Exercise goal » I need the lines from the one holding "The image size is (707, 635)." to the last line of the data below repeated exactly, both included, without pictures.

Saved entries:
※

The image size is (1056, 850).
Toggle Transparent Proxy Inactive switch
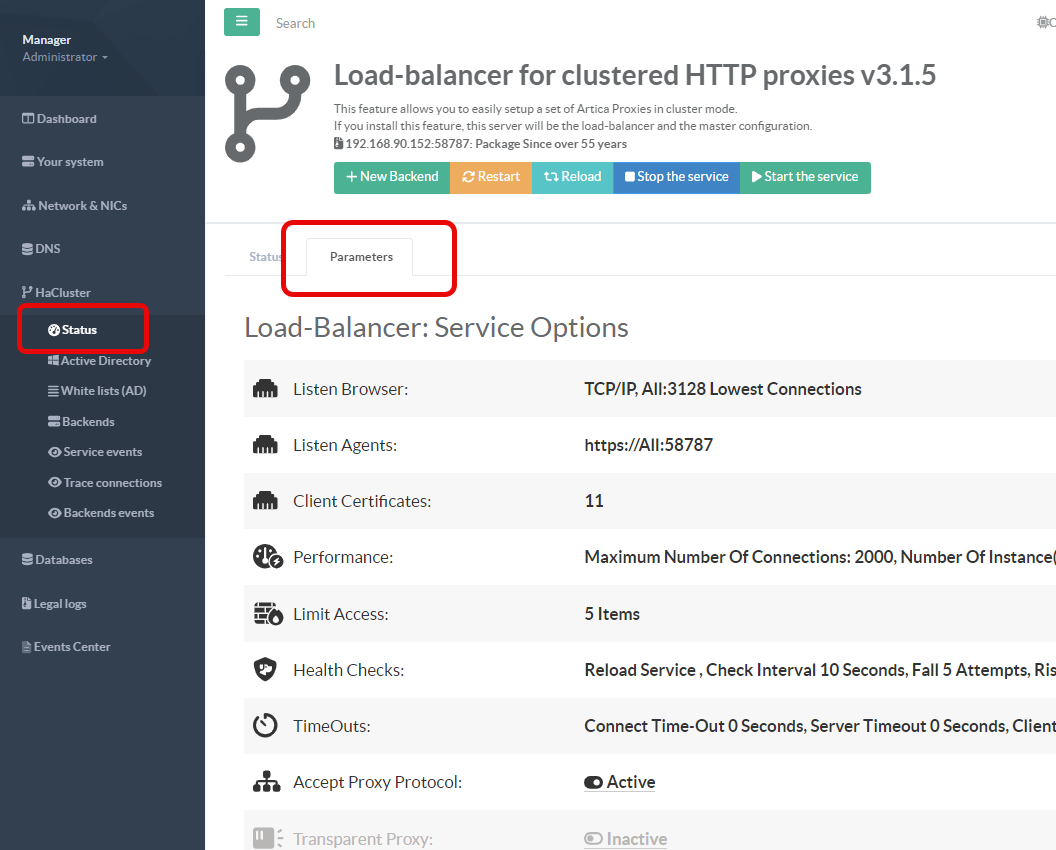[594, 839]
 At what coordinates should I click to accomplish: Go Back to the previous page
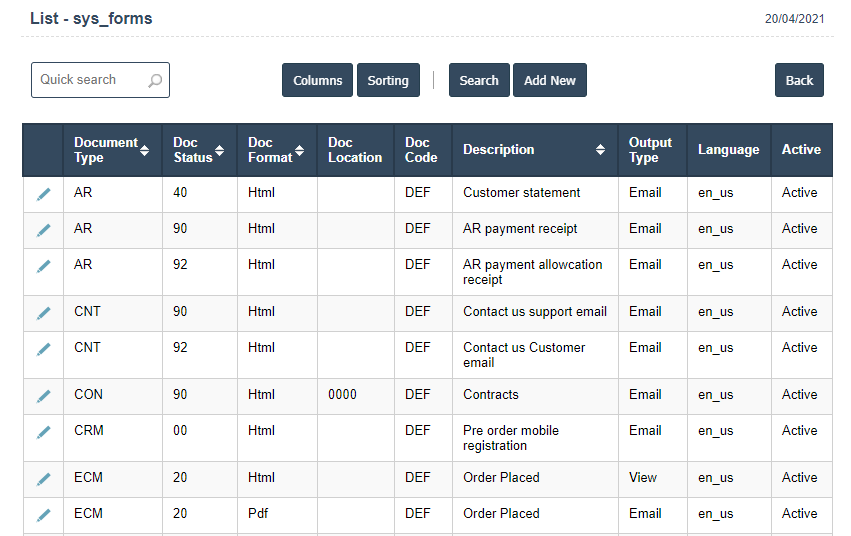coord(799,81)
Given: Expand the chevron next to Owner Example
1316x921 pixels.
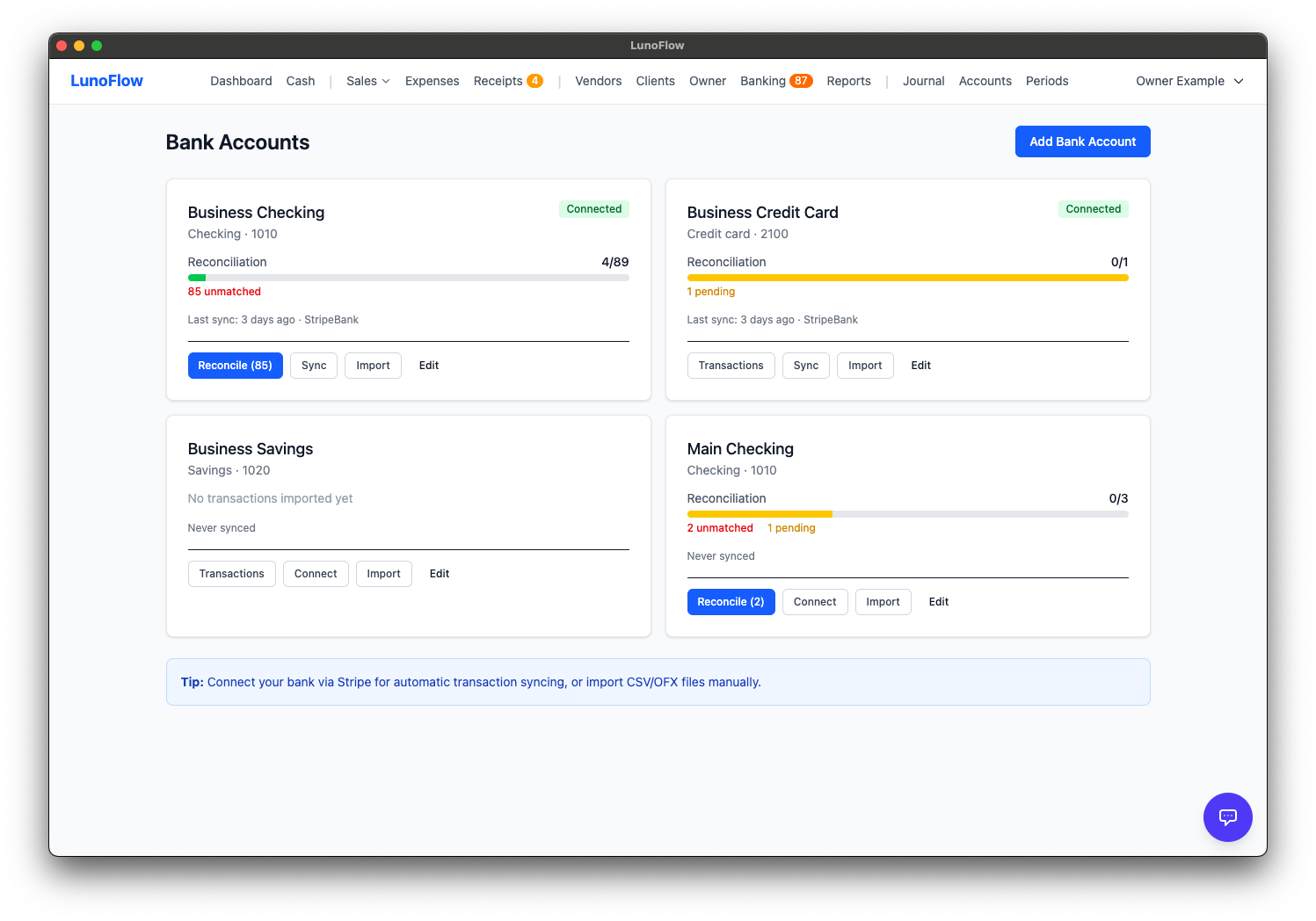Looking at the screenshot, I should click(x=1240, y=81).

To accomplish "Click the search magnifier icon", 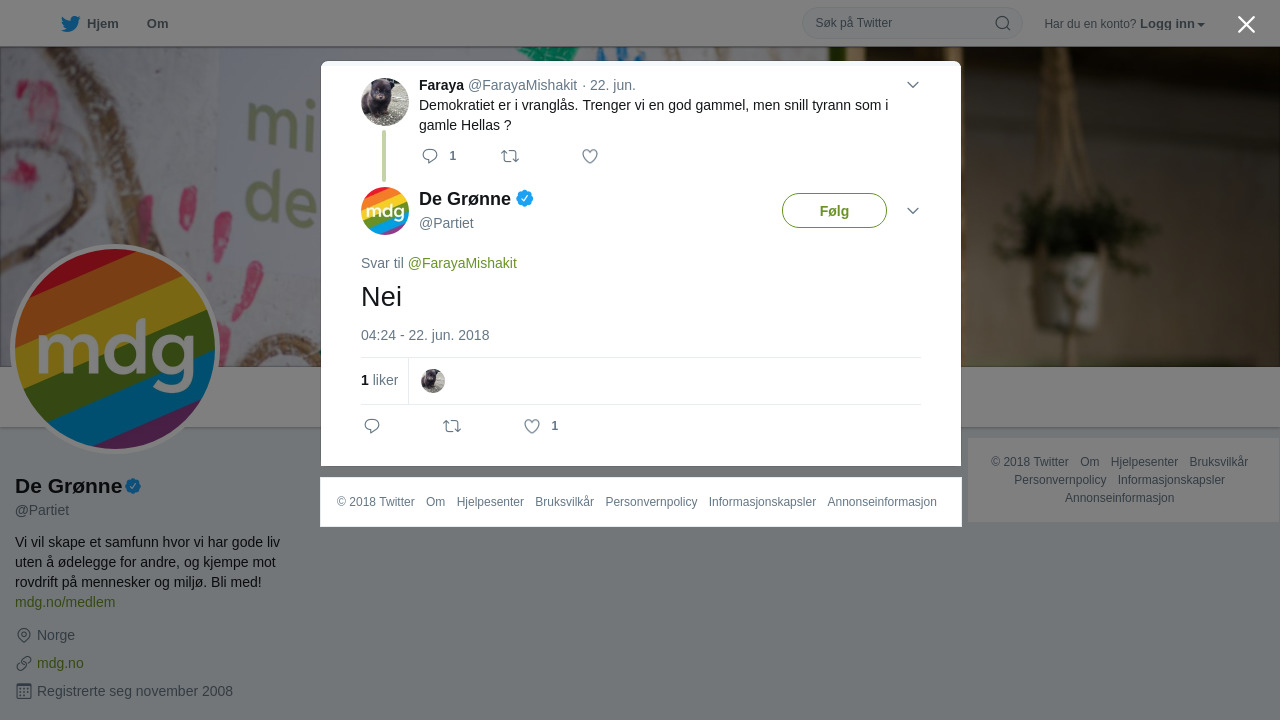I will [x=1002, y=23].
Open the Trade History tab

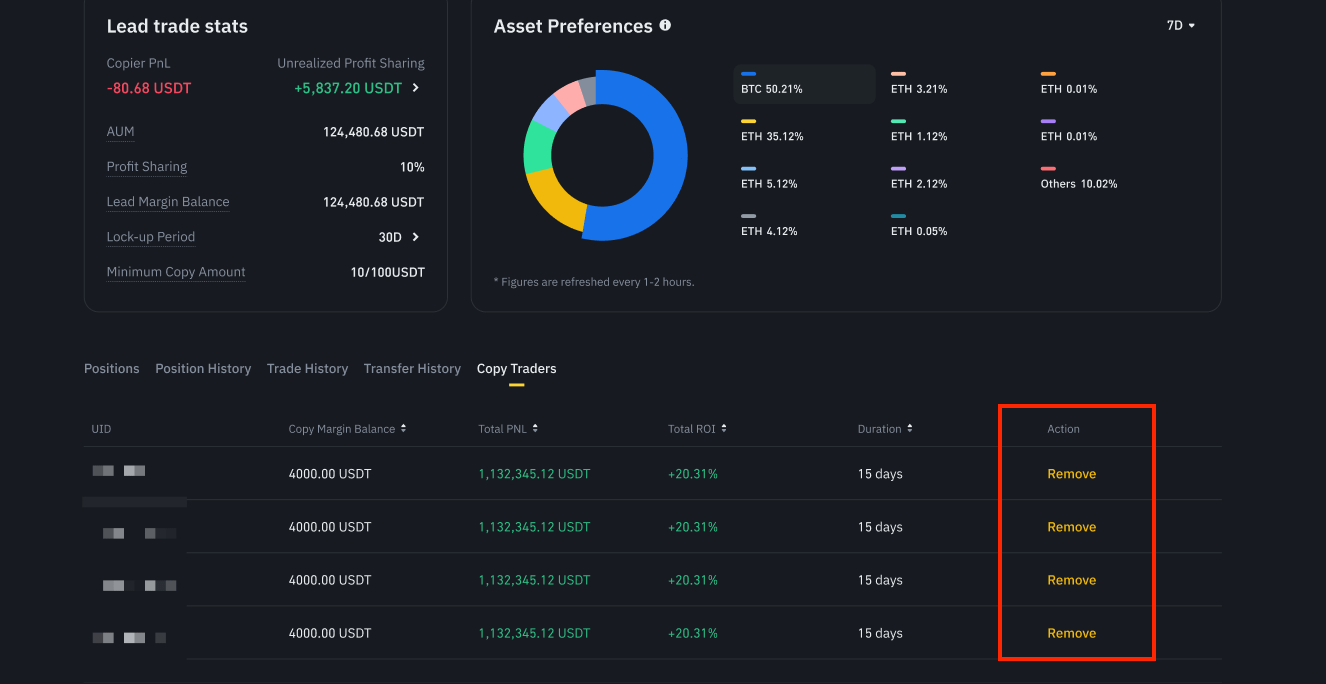tap(307, 369)
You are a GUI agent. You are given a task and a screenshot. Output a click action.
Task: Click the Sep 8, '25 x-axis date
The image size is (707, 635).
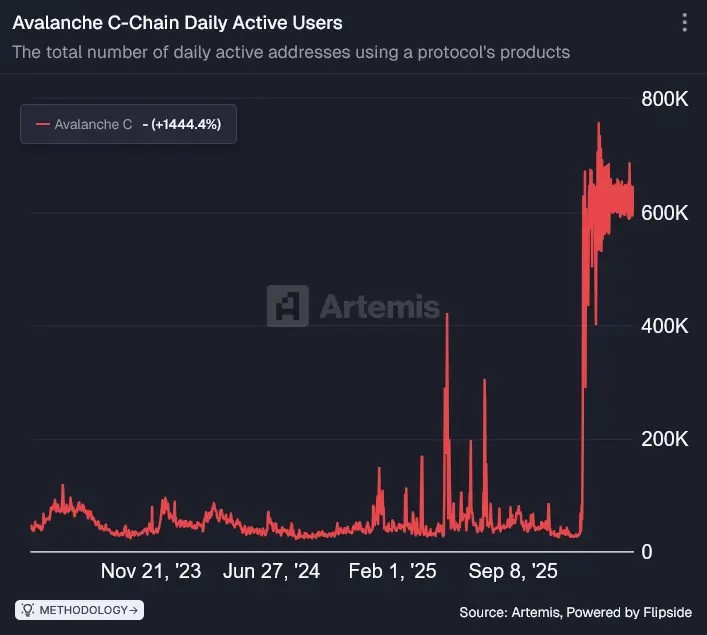[x=513, y=571]
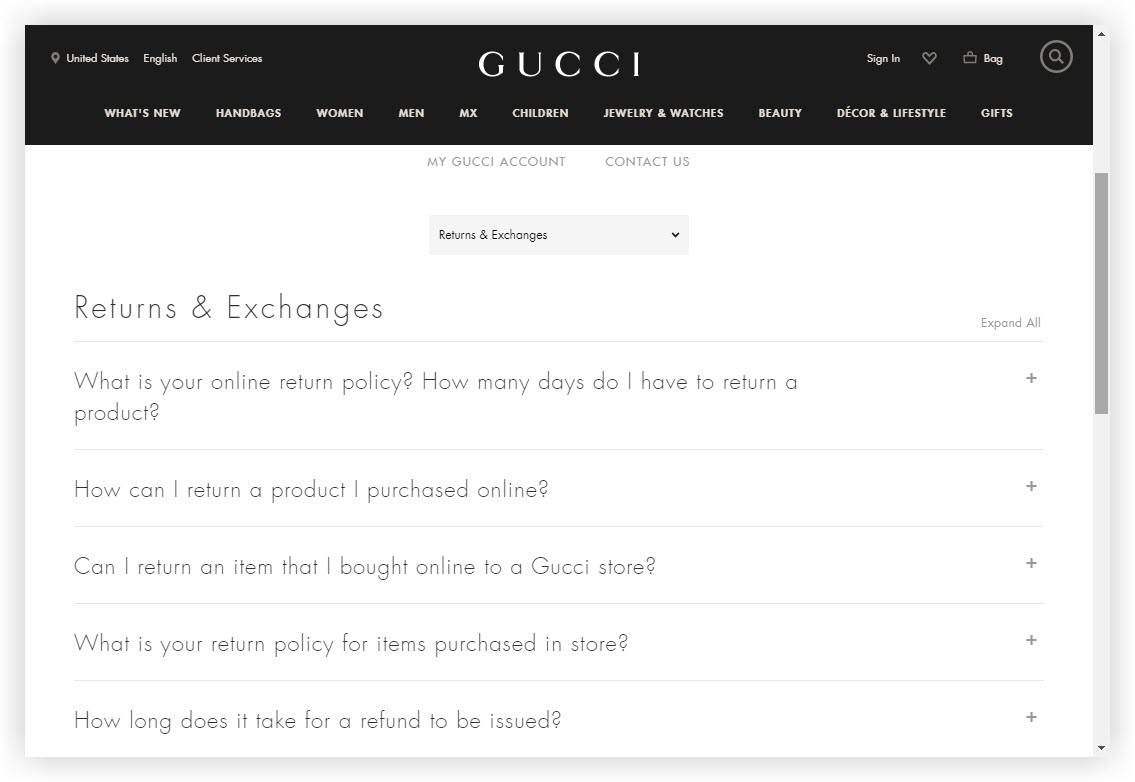The width and height of the screenshot is (1135, 782).
Task: Open the WOMEN menu
Action: tap(339, 113)
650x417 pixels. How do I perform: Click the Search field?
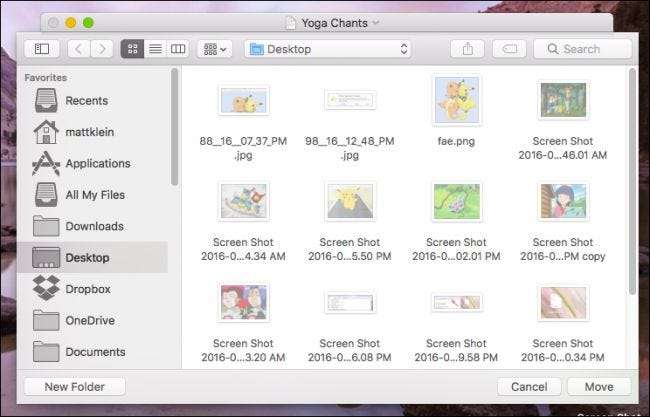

※

Reply »
The image size is (707, 635).
[x=513, y=571]
The width and height of the screenshot is (1135, 782).
Task: Open the WOMEN menu
Action: tap(339, 113)
650x417 pixels. How do I perform: Click the Search field?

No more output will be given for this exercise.